Prompt A —
Summarize the FP4 article in two sentences.
Prompt B —
In the records, transcribe the part that opens with the line containing "Image resolution: width=1078" and closes with the line containing "coordinates (600, 505).".

Document segment —
Gazettabyte

Nokia's FP4 p-chip. The multi-chip module shows five packages: the p-chip die surrounded by four memory stacks. Each stack has five memory die. The p-chip and memory stacks are interconnected using an interposer.

Nokia has unveiled the FP4, a 2.4 terabit-per-second network processor that has 6x the throughput of its existing FP3.
The FP4 is a four-IC chipset implemented using 16nm CMOS FinFET technology. Two of the four devices in the chipset are multi-chip modules.
The FP4 uses 56 gigabit-per-second serial-deserialiser (serdes) technology from Broadcom, implemented using PAM-4 modulation. It also supports terabit flows.
Nokia announced IP edge and core router platforms that will use the FP4, the largest configuration being a 0.58 petabit switching capacity router.

Much can happen in an internet minute. In that time, 4.1 million YouTube videos are viewed, compared to 2.8 million views a minute only last year. Meanwhile, new internet uses continue to emerge. Take voice-activated devices, for example. Amazon ships 50 of its Echo devices every minute, almost one a second.

Given all that happens each minute, predicting where the internet will be in a decade’s time is challenging. But that is the task Alcatel-Lucent’s (now Nokia’s) chip designers set themselves in 2011 after the launch of its FP3 network processor chipset that powers its IP-router platforms.

Six years on and its successor - the FP4 - has just been announced. The FP4 is the industry’s first multi-terabit network processor that will be the mainstay of Nokia’s IP router platforms for years to come.

Cloud-scale routing

At the FP4’s launch, Nokia’s CEO, Rajeev Suri, discussed the ‘next chapter’ of the internet that includes smart cities, new higher-definition video formats and the growing number of connected devices.

IP traffic is growing at a compound annual growth rate (CAGR) of 25 percent through to 2022, according to Nokia Bell Labs, while peak data rates are growing at a 39 percent CAGR. Nokia Bell Labs also forecasts that the number of connected devices will grow from 12 billion this year to 100 billion by 2025.

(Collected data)
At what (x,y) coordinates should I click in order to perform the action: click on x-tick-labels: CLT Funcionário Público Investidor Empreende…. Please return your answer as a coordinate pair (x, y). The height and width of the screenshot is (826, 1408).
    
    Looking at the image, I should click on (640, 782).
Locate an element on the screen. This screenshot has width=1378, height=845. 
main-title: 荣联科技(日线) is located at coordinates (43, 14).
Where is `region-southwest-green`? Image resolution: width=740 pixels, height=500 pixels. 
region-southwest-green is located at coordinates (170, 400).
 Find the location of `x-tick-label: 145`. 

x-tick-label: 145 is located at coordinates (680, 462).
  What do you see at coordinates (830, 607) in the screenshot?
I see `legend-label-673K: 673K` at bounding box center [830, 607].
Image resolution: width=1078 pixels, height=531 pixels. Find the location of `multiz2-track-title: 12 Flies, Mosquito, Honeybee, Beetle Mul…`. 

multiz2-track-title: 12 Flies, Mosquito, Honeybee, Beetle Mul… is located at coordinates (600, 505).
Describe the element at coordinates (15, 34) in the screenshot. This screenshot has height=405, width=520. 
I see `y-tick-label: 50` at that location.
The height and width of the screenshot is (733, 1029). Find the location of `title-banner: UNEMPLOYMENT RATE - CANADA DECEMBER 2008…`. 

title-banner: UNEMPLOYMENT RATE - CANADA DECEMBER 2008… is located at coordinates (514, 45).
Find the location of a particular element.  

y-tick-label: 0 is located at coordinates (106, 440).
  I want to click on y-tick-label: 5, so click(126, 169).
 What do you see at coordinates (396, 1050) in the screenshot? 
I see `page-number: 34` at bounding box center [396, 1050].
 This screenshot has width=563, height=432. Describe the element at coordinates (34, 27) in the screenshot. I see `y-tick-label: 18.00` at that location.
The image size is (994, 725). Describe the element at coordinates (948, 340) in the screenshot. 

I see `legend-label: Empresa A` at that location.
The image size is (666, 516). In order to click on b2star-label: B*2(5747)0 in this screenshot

Exercise output A —
Nokia has unveiled the FP4, a 2.4 terabit-per-second network processor with 6x the throughput of its FP3, built as a four-IC chipset in 16nm CMOS FinFET technology using 56 gigabit-per-second serdes technology from Broadcom. Described as the industry's first multi-terabit network processor, it will power Nokia's new IP edge and core router platforms, the largest being a 0.58 petabit switching capacity router, as Nokia Bell Labs forecasts strong growth in IP traffic and connected devices.

Exercise output B —
Image resolution: width=1078 pixels, height=531 pixels. Find the location of `multiz2-track-title: 12 Flies, Mosquito, Honeybee, Beetle Mul…`. 

multiz2-track-title: 12 Flies, Mosquito, Honeybee, Beetle Mul… is located at coordinates (600, 505).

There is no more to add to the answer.